My first movie premiere was the Tokyo premiere of Death Ride, a Japanese-US horror film I helped produce. Aka the first film I ever worked on, aka a movie re-titled as Haunted Highway in the US by Lions Gate.

So, there I was … 2006, standing on stage in a crowded theater in Tokyo with actress Hinano Yoshikawa and Director Junichi Suzuki, a total of one (1) film under my belt, talking to the crowd about filmmaking and the movie via a translator at the official “Q&A” session that followed the premiere.

Truth be told, I felt profoundly unqualified to be standing on a stage in front of anybody to talk about movies. But it was a magical and surreal experience to watch my first movie in a crowded theater in Tokyo, to see my name on screen as a producer. I left Japan inspired by an amazing glimpse of what the world of filmmaking is like AFTER a movie is released. A few years later, I met a German Director, Uta Arning, and helped her produce the Japanese-German film, Snowchild.

As you may know, my first movie as a Director, Red Skies at Night: The Story of Flower, has a strong Japanese component. It’s a dual-market film, in fact – US and Japan. We have a Japanese star (Flower), a Japanese DP (Tomo Iwakura), and a number of Japanese producers, crew members and cast. There are many other countries represented as well, but Japanese is the second largest group after Americans.

To be clear – every crew member and actor in Red Skies was selected on the basis of talent alone. I reached out to Japanese filmmakers and cast as we were assembling the team for Red Skies, not to be trendy, but because Japan has been an important part of me, and my entertainment career and filmmaking experience, since Day 1. And it always will be.

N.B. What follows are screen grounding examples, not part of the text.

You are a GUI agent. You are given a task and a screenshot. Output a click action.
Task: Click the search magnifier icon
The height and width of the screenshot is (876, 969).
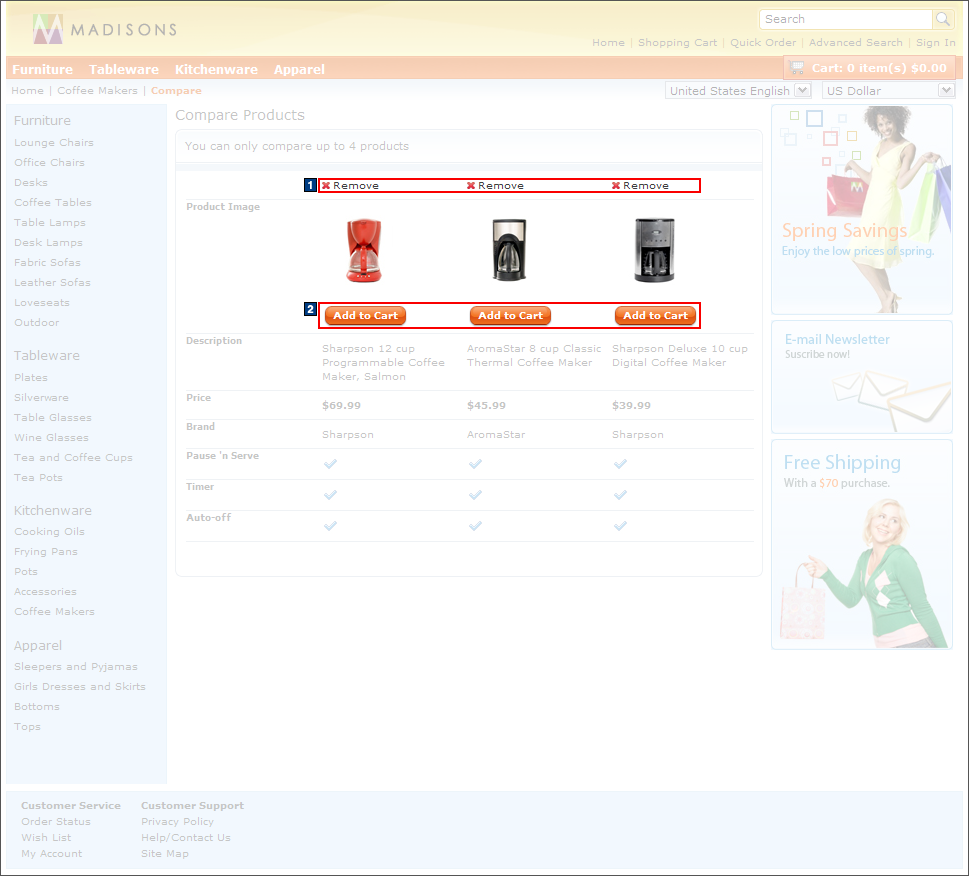[x=941, y=18]
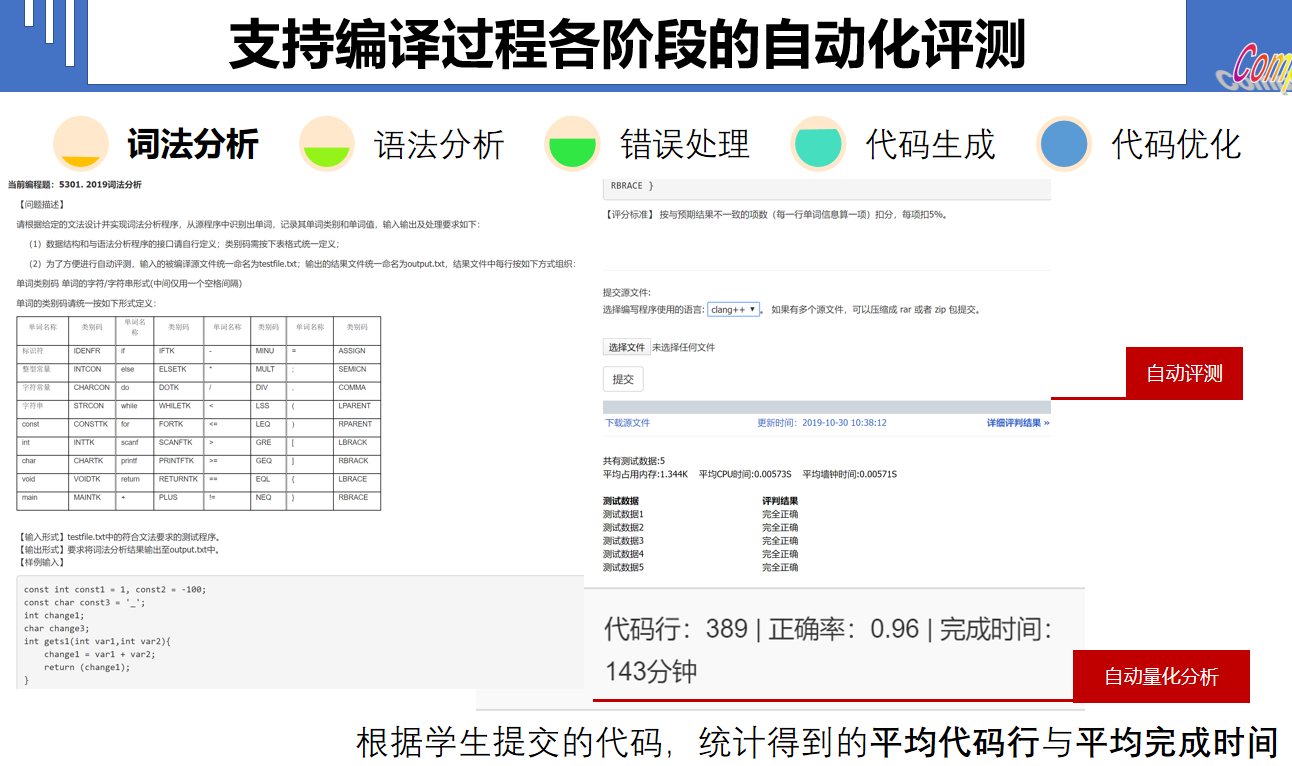Open the clang++ language dropdown
This screenshot has height=766, width=1292.
[x=733, y=310]
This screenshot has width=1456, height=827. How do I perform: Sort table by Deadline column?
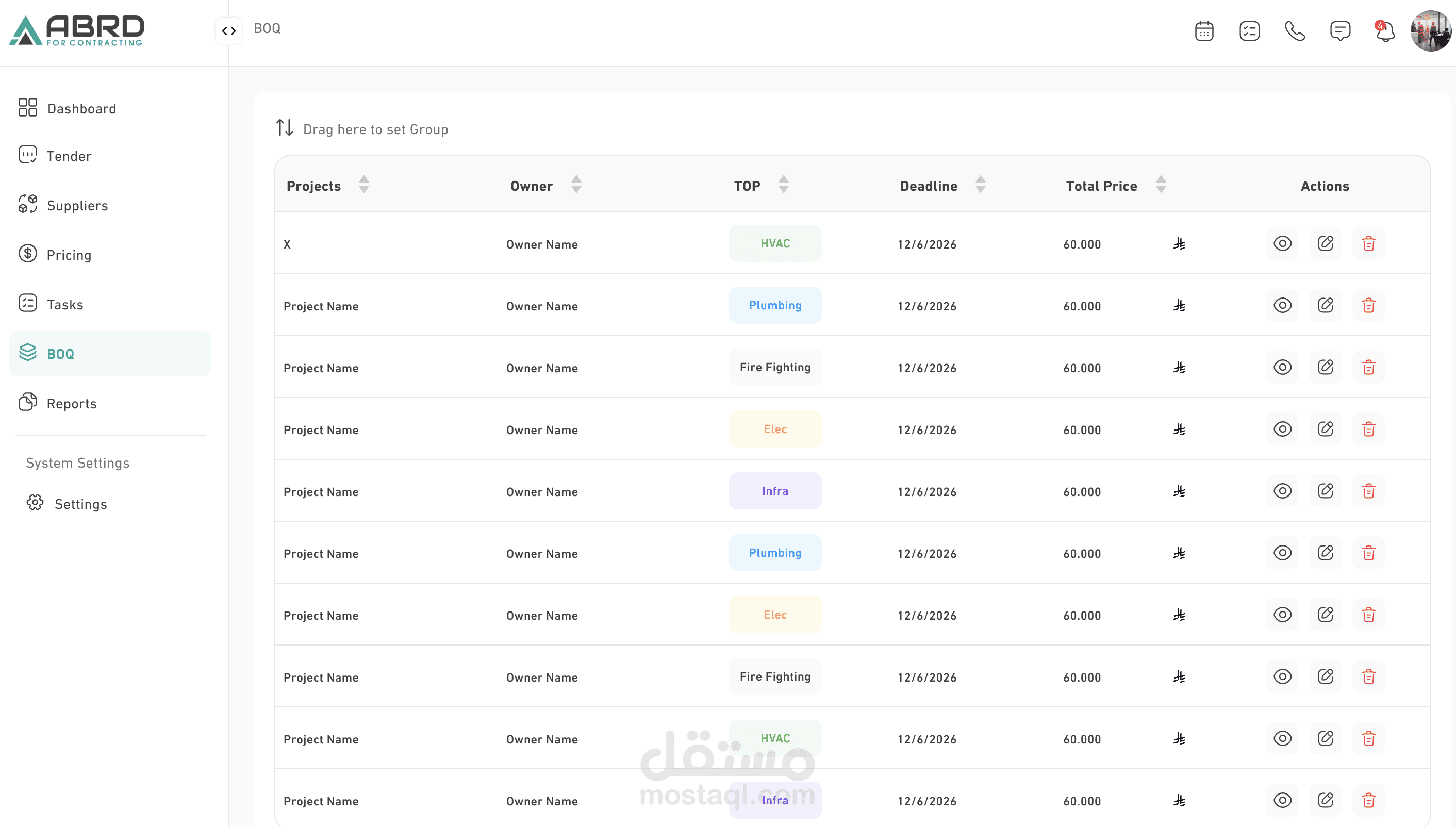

Without Japanese filmmakers believing in me, I would never have worked on any movie, I would have never had the most amazing career and learning journey of my life. I would be a music lawyer, only. Frankly, I am profoundly grateful.

The movie always comes first. But anything I can do along the way to help Japanese filmmakers or actors succeed in the context of that mission – I’m in.